When you log into WordPress, you use an ID and password. The security is in the password and should be along the lines of “gHJjgbtjXa9FLyGkhaHR0o” which I got courtesy of my 1Password app. That password is one factor of authentication. Your password is something that you know.
The second factor is what you have in your possession. In my case it’s my Google Authenticator app on my iPhone.
When I log into my WordPress site I am prompted for my username and password. Once that is successful I am then asked for my authentication code.
Which I get from my app. If that does not work then I click on the backup method and soon get a code via email. I enter that code and I am in, which is why I asked if mail works at the beginning of this post.
Mail needs to work. So does good time keeping.
My multisite installation is on a VPS and I run NTP. I have to because on a VPS the time will drift (on anything really) and if my server’s time is far enough out of sync then my OTP will not work. Or my phone could be dead but I still can access my email.
By configuring the email as a fallback I have another way to get into my installation. That email code is good till it’s used or is replaced and can get you out of a bind.
2FA needs to be built into core
Having 2FA in WordPress as a built-in option moves the security bar farther. It increases the security posture for users and if it is an option, if it’s easy to setup then it will be adopted by users.
Yes, it will take some education for people to use it properly but that is not insurmountable.
In the past, users would install WordPress and forget to maintain them. The other day I came across a 3.5.2 installation. That was released in July 2013. In Internet years that’s ancient and there are several known exploits out there. The 3.5.x code isn’t maintained.
As of version 3.7 minor release updates are turned on automatically by default. If you installed 3.7 and did not do anything else then as of today you are or will be running 3.7.12 shortly. Major version upgrades are not automatic so 3.7.x will not update to 3.8 or even to the current 4.4.1. The major versions need to be updated by the user initiating that upgrade, although some forward thinking hosts will do it for you anyway.
Automatic updates are a result of the developers wanting the environment to become more secure. Unpatched WordPress installations were the cause of compromised sites that sent spam, spread spammy links and made the Internet neighborhood a worse place to be.
It also gave WordPress an unjustifiable reputation for being insecure because users did not maintain their code.

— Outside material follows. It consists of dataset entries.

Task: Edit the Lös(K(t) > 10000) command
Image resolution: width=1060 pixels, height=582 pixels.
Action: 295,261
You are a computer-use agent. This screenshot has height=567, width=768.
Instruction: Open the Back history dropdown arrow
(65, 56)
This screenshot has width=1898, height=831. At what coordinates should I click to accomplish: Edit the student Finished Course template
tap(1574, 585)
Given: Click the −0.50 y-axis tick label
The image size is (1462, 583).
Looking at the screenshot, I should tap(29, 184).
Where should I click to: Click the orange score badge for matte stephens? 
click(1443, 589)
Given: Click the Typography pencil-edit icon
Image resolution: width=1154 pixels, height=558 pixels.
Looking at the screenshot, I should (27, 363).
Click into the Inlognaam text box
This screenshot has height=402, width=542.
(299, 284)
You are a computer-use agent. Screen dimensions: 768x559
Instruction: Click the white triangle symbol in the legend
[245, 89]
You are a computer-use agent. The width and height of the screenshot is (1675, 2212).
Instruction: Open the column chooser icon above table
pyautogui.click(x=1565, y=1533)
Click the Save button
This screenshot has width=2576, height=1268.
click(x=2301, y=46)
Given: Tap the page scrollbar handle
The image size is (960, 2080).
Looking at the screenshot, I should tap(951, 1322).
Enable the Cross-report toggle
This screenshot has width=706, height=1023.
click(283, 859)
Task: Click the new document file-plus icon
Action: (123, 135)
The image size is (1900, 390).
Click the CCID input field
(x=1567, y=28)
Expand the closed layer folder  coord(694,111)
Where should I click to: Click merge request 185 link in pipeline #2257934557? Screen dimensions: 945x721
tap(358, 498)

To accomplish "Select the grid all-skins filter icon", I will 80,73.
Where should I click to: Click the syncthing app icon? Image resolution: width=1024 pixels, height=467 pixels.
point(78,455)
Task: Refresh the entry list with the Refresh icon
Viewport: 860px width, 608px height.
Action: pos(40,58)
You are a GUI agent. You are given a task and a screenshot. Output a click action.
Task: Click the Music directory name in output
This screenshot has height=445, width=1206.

Having 2FA is similar to enabling TLS on your WordPress installation. If your server supports HTTPS just update your Site URL and WordPress Address, perform a little search and replace for the old http:// references to their TLS versions and you are done. More and more sites are defaulting to https because it’s easy.
2FA is like that, it’s a step in the direction of users taking their security into their own hands. It’s educational too, meaning that once it’s setup and working you’ve learned something new.
What about the Support Team’s concerns?
Mika Epstein, myself and others expressed reservations not about having 2FA built into WordPress. We like this idea. Our concerns were along the lines of “How can we walk the user through disabling 2FA if they bork it badly?”
The idea we expressed was that this should be enabled by editing the wp-config.php file by hand, just as you have to do when you enable multisite. If you can do that successfully then you are technical enough for 2FA. The words I used were “you need to be this tall to enable this feature”.
I don’t think that anymore. If someone’s email is working then they can get back into their installation with the emailed access code.
What I’d like to avoid is the situation that exists with password resets. If you look at the WordPress Codex article about resetting your password then you may understand.
For manual password resets I encourage users to add a line to their theme’s functions.php file but that can be dicey. If they typo that file they can break their whole site. That’s still more appealing for me than trying to walk a user through using phpMyAdmin.
Manual password resets is difficult for regular users. If they can enable 2FA and have a not too difficult way to disable it then any reservations I’ve had are gone. I know this is being worked on and I would really like to see this properly put into WordPress 4.5.
It’s something that can make the Internet neighborhood a more secure place to be.